Detecting and clustering swallow events in esophageal long-term high-resolution manometry
Alexander Geiger, Lars Wagner, Daniel Rueckert, Dirk Wilhelm, Alissa Jell
TL;DR
This paper tackles the challenge of long-term esophageal HRM data analysis by introducing a CNN-based swallow detector that operates across the full sensor field, followed by clustering of detected swallows into clinically meaningful classes. On 25 long-duration HRM recordings, the ML detectors—especially MobileNet—achieve high recall (~94%) and strong precision, outperforming a threshold-based baseline and a commercial tool. The clustering step reduces manual review time and significantly improves inter-rater reliability among clinicians (κ rising from 0.53 to 0.73). Collectively, the approach makes long-term HRM more practical for clinical care and sets the stage for automatic swallow-type classification in future work.
Abstract
High-resolution manometry (HRM) is the gold standard in diagnosing esophageal motility disorders. As HRM is typically conducted under short-term laboratory settings, intermittently occurring disorders are likely to be missed. Therefore, long-term (up to 24h) HRM (LTHRM) is used to gain detailed insights into the swallowing behavior.

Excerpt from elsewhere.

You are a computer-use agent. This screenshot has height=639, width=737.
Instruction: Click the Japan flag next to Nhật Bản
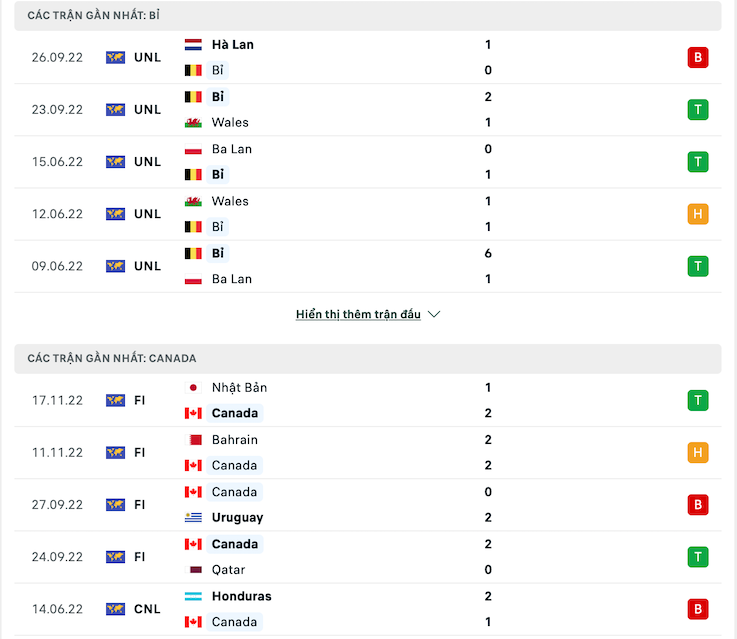click(x=194, y=387)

However, analyzing the extensive data from LTHRM is challenging and time consuming as medical experts have to analyze the data manually, which is slow and prone to errors. To address this challenge, we propose a Deep Learning based swallowing detection method to accurately identify swallowing events and secondary non-deglutitive-induced esophageal motility disorders in LTHRM data. We then proceed with clustering the identified swallows into distinct classes, which are analyzed by highly experienced clinicians to validate the different swallowing patterns. We evaluate our computational pipeline on a total of 25 LTHRMs, which were meticulously annotated by medical experts. By detecting more than 94% of all relevant swallow events and providing all relevant clusters for a more reliable diagnostic process among experienced clinicians, we are able to demonstrate the effectiveness as well as positive clinical impact of our approach to make LTHRM feasible in clinical care.